-- EXERCISE INPUT follows --

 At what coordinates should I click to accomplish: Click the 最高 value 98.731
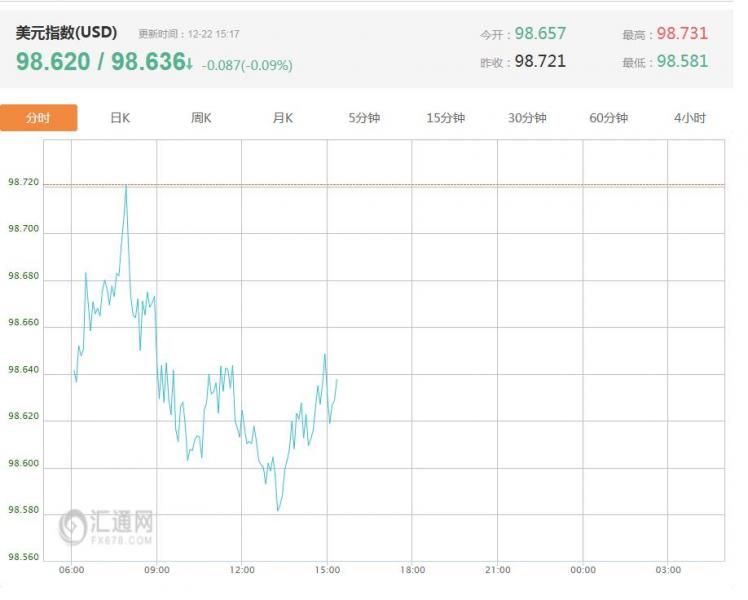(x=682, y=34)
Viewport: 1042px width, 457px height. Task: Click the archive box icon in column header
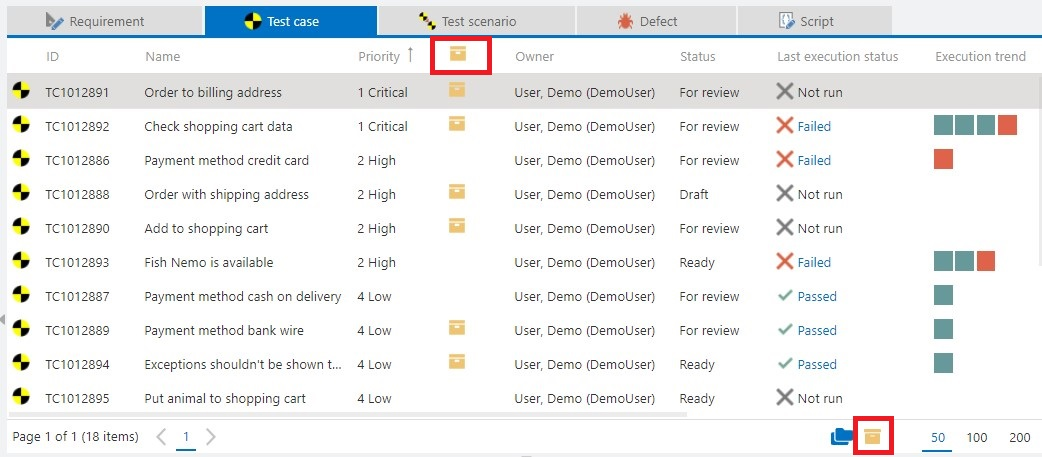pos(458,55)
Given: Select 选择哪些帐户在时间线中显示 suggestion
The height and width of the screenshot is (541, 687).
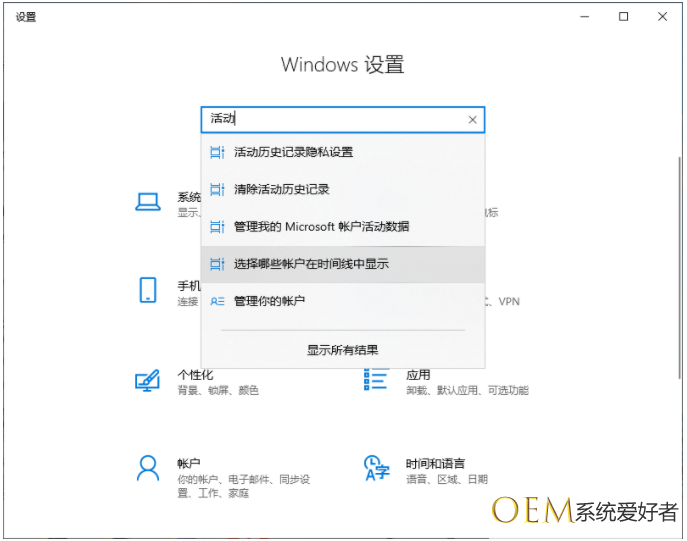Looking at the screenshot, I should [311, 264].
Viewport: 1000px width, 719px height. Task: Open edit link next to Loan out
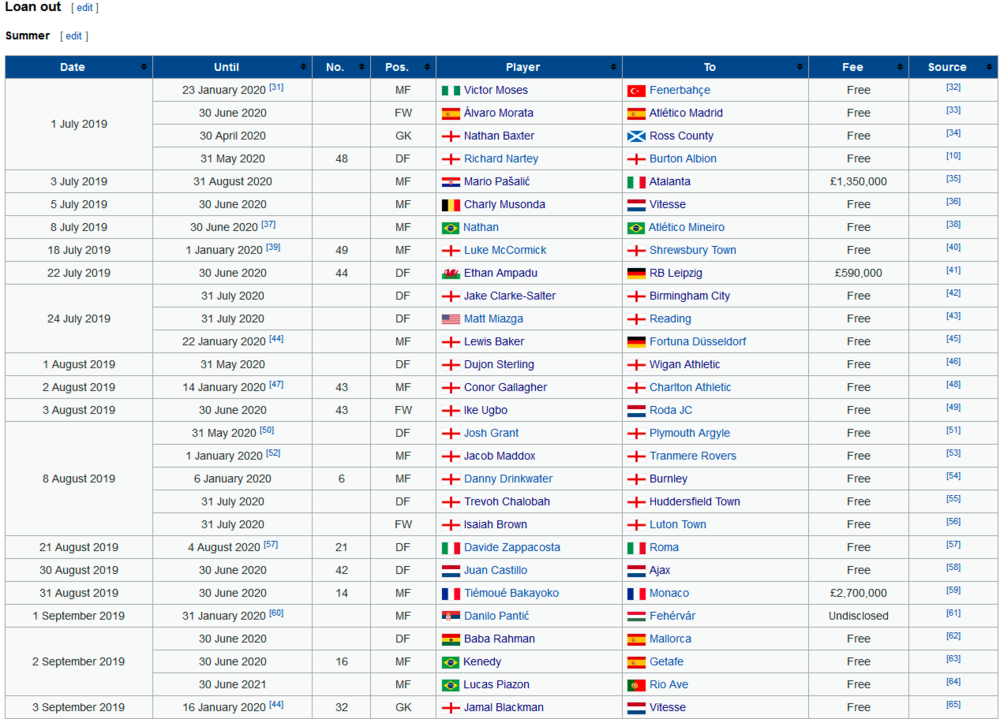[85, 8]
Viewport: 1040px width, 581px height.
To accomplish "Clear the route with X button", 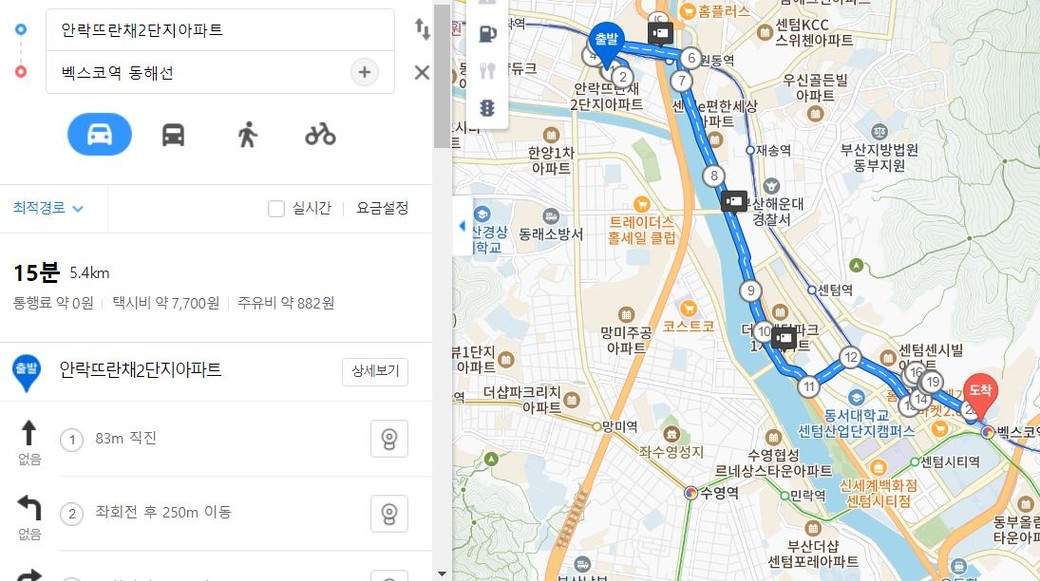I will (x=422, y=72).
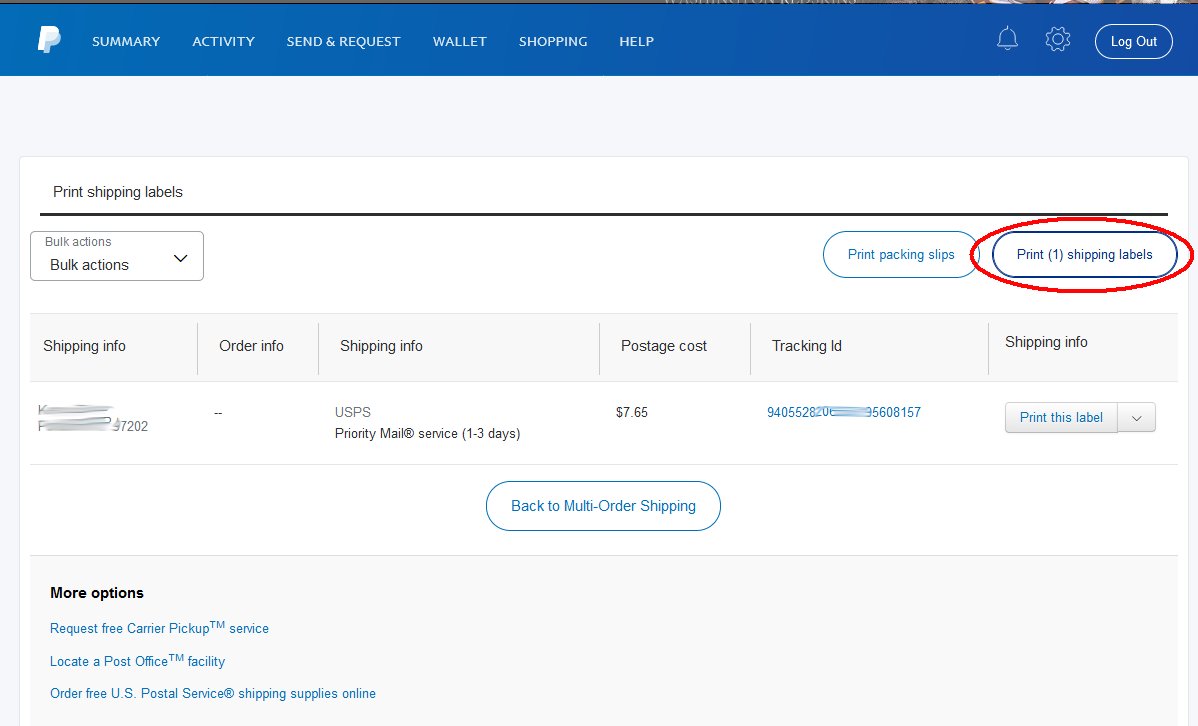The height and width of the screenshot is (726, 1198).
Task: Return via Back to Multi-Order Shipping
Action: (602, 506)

-- EXERCISE INPUT concluded --
-- EXERCISE INPUT follows --

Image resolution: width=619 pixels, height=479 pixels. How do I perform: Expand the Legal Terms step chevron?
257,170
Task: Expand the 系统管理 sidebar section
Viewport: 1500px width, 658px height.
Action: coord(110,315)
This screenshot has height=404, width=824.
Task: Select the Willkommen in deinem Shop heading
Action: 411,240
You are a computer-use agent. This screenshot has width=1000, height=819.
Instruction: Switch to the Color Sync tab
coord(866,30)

-- EXERCISE INPUT concluded --

● WORK TASK: Print exactly the lines above, between the one holding "Image resolution: width=619" and the one holding "Task: Expand the 系统管理 sidebar section", inclusive, and nothing besides.

● THE COMPLETED TASK:
Image resolution: width=619 pixels, height=479 pixels. How do I perform: Expand the Legal Terms step chevron?
257,170
Task: Expand the 系统管理 sidebar section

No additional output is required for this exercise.